====== EXTRACT PROVIDED

UNITED STATES of America, Appellee v. Ngozi POLE, Appellant.
No. 12-3031.
United States Court of Appeals, District of Columbia Circuit.
Argued Nov. 6, 2013. Decided Dec. 20, 2013.
741 F.3d 120
Sonja M. Ralston, Attorney, U.S. Department of Justice, argued the cause for appellee. With her on the brief were Mythili Raman, Acting Assistant Attorney General, and Tracee Plowell, Trial Attorney.
Before: TATEL and KAVANAUGH, Circuit Judges, and WILLIAMS, Senior Circuit Judge.
Opinion for the Court filed by Circuit Judge TATEL.
Imagine that you oversee the budget of a large Senate office, and you are in a bind. Your boss, the Senator, has directed you to ensure that the budget is spent to zero every fiscal year, but the fiscal year is nearing its end, the office is on track to run a significant surplus, and the chief of staff seems unwilling to focus on the problem. How should you handle the situation? Appellant, who lived this hypothetical while serving as former Senator Edward M. Kennedy‘s office manager, made the wrong choice. In an effort to spend down surpluses and simultaneously compensate hard work, Appellant awarded himself large unauthorized bonuses. For his efforts, he was convicted of five counts of wire fraud and one count of theft. On appeal, he argues that the district court wrongly excluded evidence, that he received ineffective assistance of trial counsel, and that the district court‘s restitution order was excessive. Although we reject Appellant‘s evidentiary arguments, we remand his colorable ineffective assistance claims and vacate and remand the restitution order because neither the jury nor the district court made factual findings sufficient to support the order.

============

SHORT TASK 1:
Rewrite the records from the first line up to and including the line with "Action: coord(62,69)", replacing "Select" with "Choose" and leaving all else unchanged.

====== SUPPLIED DATA

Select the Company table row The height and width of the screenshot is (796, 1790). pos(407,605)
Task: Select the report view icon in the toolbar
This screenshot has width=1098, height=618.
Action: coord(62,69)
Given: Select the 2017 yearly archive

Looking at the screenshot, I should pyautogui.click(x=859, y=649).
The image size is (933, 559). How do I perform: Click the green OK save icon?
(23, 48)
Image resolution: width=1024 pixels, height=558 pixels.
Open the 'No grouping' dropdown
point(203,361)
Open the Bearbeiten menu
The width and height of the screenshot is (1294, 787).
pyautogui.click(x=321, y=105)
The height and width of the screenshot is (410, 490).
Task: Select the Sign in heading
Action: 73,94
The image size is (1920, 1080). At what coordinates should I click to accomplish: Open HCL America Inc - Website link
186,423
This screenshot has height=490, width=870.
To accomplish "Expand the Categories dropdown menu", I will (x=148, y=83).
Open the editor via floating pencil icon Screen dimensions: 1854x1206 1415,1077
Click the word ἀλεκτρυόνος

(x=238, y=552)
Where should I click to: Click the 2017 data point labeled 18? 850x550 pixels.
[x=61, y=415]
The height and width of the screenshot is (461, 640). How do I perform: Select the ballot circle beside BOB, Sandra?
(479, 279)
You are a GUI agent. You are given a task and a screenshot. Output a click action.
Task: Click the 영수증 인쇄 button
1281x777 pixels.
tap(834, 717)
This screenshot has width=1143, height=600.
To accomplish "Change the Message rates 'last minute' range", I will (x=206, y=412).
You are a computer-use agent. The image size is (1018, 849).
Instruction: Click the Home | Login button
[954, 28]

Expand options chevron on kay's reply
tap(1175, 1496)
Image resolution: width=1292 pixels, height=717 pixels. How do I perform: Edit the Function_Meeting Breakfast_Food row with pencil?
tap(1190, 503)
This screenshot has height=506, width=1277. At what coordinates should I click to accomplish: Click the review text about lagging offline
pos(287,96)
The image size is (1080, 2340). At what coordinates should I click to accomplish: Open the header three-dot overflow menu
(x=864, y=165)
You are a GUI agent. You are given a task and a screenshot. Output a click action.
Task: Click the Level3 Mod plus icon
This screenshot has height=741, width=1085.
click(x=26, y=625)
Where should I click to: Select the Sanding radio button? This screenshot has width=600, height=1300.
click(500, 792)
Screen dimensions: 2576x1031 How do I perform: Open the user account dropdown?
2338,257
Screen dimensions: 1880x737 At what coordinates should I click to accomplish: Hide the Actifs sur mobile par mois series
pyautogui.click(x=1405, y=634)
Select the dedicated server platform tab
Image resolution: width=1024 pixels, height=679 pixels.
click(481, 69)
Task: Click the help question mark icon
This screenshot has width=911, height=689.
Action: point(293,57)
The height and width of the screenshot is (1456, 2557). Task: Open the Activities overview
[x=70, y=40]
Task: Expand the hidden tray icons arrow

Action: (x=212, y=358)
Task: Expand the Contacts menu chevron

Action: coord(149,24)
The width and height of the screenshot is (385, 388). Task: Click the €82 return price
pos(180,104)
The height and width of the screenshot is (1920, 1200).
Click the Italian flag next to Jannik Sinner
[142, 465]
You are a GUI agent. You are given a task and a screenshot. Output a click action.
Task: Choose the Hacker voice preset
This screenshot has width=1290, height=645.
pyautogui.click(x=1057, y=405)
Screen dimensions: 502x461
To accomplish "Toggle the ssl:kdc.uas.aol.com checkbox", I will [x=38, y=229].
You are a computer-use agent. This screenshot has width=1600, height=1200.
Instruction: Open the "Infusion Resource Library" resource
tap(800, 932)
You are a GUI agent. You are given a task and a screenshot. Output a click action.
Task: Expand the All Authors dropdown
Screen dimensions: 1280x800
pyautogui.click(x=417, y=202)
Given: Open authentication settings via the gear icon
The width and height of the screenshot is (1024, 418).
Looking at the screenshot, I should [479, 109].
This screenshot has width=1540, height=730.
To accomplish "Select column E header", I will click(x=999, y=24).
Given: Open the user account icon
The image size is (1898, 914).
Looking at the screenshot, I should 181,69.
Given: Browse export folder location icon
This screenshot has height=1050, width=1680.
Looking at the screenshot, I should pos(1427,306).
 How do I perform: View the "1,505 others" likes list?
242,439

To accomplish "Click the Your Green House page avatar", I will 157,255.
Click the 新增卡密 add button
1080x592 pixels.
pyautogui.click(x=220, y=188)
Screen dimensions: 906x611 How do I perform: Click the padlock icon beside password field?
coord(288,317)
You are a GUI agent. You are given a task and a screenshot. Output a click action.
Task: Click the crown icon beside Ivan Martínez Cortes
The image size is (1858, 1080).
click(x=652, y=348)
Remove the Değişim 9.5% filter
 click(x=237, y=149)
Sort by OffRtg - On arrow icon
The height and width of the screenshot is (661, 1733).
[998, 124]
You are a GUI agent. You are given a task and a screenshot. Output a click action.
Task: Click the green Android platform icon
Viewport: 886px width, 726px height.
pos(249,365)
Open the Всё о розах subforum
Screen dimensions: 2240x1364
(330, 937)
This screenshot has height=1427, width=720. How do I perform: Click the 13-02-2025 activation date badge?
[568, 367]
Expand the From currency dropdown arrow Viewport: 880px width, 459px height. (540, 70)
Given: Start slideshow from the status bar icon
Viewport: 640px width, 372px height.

============

SHORT TASK 2:
Reproduce the passage of the court opinion word for word, from "No. 12-3031." up to and including "Senior Circuit Judge.".

CORRECT OUTPUT 1:
Choose the Company table row The height and width of the screenshot is (796, 1790). pos(407,605)
Task: Choose the report view icon in the toolbar
This screenshot has width=1098, height=618.
Action: coord(62,69)

CORRECT OUTPUT 2:
No. 12-3031.
United States Court of Appeals, District of Columbia Circuit.
Argued Nov. 6, 2013. Decided Dec. 20, 2013.
741 F.3d 120
Sonja M. Ralston, Attorney, U.S. Department of Justice, argued the cause for appellee. With her on the brief were Mythili Raman, Acting Assistant Attorney General, and Tracee Plowell, Trial Attorney.
Before: TATEL and KAVANAUGH, Circuit Judges, and WILLIAMS, Senior Circuit Judge.